Alors qu’elle ne cesse de réduire ses effectifs enseignants, l’Éducation nationale accroît son recrutement de vacataires. Dans l’établissement de Lucile, une autre jeune femme était dans le même cas. « Elle aussi enseignait l’anglais, qu’elle avait appris avec sa mère qui était anglaise, mais elle n’avait aucun diplôme dans cette discipline, souligne-t-elle. Dans ces cas-là, ce sont les élèves qui trinquent, car grammaire et techniques de pédagogie passent à la trappe… »


Lucile a été surprise par son entretien de recrutement. « Je n’ai passé aucun test. Le chef d’établissement s’est basé sur mon CV, mes diplômes et notre face-à-face. » C’est son parcours qui a joué. Munie d’un bac littéraire et d’une licence de langues, littérature et civilisation étrangères (LLCE), Lucile avait subi plusieurs échecs de réorientation et était partie huit mois à Londres suivre une formation CLTA (Certificate in Language Teaching to Adults). Elle avait ensuite donné des cours de français à des adultes anglophones pendant trois mois dans la capitale britannique. C’est là qu’elle a appris à « construire un cours ». « Impossible d’improviser. Mais quand on est recruté comme vacataire, les directions d’établissement ne s’assurent même pas qu’on sait le faire. On est lâché tel quel dans les classes. Je pouvais faire ce que je voulais pendant mes cours, personne ne vérifiait. »


À 23 ans, l’écart avec les lycéens n’est pas si grand. « Mais l’âge ne compte pas ! C’est le statut qui permet l’autorité, défend Lucile. Il faut garder cette idée en tête. Pour le reste, c’est l’investissement et le sens des responsabilités qui garantissent un bon professeur. »


Les contrats de vacataires sont plafonnés à 200 heures devant élèves.

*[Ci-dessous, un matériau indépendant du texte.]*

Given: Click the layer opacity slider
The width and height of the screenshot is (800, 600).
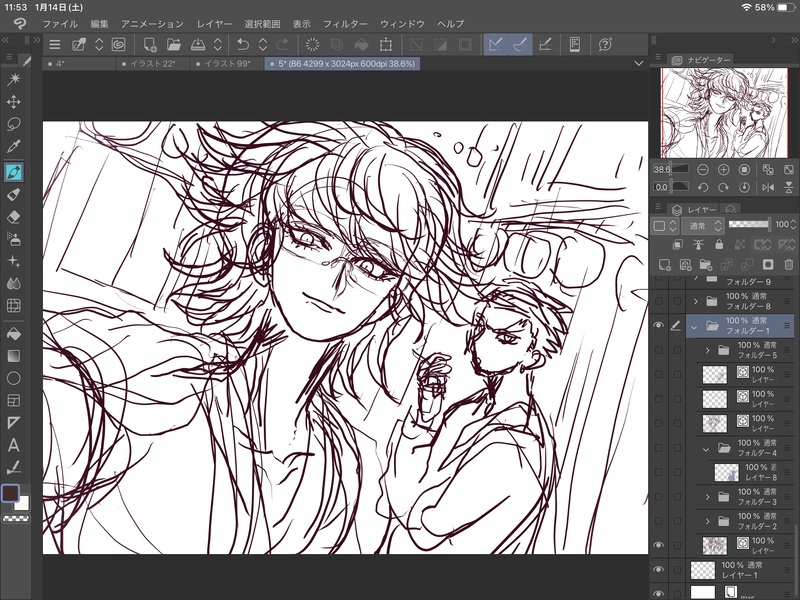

Total qui peut se faire en deux mois comme en un an, pour une rémunération de 34 euros brut de l’heure. Au lycée, la pression du bac reste en tête : « Quand un vacataire s’en va, les notes et les résultats de son enseignement restent pour l’élève qui va passer l’examen », précise Lucile. Elle se dit quand même heureuse de cette expérience, qu’elle conseille vivement à tout jeune voulant s’orienter vers l’enseignement : « C’est un excellent test !  »

Le rectorat de Paris a proposé à Lucile de rester en tant que contractuelle, c’est-à-dire en signant un contrat d’un an au cours duquel elle aurait « tourné » sur les différentes écoles de la ville. Mais Lucile a refusé. Elle se lance dans les métiers du tourisme.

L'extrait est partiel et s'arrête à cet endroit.